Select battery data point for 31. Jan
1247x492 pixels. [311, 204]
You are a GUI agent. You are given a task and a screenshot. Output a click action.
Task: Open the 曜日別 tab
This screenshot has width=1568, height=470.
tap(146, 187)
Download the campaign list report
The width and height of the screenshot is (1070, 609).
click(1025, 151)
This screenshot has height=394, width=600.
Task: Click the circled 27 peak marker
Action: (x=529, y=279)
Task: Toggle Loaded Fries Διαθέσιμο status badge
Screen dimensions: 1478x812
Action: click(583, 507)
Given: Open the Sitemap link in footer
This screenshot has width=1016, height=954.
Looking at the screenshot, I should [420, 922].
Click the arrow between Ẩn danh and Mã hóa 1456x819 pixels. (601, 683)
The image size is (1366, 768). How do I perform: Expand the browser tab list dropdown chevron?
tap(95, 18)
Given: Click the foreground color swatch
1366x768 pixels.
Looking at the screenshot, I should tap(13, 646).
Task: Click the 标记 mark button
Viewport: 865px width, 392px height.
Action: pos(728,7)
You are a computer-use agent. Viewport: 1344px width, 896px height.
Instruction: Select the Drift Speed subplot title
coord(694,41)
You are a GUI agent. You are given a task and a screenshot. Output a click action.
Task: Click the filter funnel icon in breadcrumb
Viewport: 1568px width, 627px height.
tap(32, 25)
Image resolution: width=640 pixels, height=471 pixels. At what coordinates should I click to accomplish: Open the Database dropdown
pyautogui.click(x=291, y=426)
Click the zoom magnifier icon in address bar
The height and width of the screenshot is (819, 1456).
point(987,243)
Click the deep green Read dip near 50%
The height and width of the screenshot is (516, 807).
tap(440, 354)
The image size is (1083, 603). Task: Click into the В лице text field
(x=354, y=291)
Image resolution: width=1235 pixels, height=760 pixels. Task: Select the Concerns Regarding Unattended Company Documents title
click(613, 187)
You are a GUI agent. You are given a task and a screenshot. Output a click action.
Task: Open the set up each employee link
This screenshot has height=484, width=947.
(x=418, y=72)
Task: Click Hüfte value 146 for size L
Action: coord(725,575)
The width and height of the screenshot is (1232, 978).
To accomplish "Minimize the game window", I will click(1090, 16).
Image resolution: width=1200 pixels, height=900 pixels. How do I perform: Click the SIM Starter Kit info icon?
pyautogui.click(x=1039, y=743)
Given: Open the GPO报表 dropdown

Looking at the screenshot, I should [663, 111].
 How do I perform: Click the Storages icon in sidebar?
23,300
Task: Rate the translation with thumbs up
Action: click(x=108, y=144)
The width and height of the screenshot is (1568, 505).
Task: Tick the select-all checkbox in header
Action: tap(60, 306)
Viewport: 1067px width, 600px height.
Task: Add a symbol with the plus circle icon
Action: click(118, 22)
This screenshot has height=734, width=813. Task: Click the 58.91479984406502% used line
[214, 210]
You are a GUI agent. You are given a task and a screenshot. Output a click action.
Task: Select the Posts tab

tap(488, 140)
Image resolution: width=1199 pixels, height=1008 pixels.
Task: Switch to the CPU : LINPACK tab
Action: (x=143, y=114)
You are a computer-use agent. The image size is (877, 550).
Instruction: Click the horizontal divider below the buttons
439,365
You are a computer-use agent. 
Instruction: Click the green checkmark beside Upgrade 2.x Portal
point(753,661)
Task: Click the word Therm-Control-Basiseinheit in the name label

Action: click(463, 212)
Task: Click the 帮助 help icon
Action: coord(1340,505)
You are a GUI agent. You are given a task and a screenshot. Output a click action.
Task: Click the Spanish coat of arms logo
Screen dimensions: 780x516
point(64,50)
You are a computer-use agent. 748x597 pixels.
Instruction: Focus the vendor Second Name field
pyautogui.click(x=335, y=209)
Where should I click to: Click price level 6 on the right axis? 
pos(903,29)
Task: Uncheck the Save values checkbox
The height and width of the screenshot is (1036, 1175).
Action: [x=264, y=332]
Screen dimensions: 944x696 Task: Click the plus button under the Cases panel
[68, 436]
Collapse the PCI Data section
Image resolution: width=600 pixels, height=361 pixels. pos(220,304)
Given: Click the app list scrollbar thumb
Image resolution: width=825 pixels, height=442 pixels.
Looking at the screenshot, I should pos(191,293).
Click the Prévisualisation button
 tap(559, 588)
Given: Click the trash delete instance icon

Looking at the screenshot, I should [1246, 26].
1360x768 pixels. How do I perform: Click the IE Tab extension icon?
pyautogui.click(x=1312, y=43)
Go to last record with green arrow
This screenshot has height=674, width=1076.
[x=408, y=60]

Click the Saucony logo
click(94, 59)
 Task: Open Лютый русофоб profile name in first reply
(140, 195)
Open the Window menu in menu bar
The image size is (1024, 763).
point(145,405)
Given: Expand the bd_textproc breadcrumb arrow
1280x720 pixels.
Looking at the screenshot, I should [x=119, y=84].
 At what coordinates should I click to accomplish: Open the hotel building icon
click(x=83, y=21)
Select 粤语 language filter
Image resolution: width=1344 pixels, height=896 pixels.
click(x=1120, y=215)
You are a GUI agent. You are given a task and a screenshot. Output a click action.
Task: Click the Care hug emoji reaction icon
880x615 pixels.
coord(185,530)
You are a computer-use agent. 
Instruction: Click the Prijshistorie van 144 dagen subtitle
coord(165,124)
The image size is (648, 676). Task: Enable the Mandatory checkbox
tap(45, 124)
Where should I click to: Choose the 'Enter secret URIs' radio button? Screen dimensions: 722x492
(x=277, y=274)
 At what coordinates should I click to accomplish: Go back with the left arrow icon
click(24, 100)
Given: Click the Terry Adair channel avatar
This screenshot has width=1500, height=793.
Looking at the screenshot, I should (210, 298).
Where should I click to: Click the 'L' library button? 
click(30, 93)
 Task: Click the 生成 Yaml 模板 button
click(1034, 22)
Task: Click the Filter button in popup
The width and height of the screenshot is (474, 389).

# HOW TO COMPLETE THIS TASK:
Lines holding the string "breadcrumb" in the records: how many are there? Give only the number.

# WRITTEN RESPONSE:
2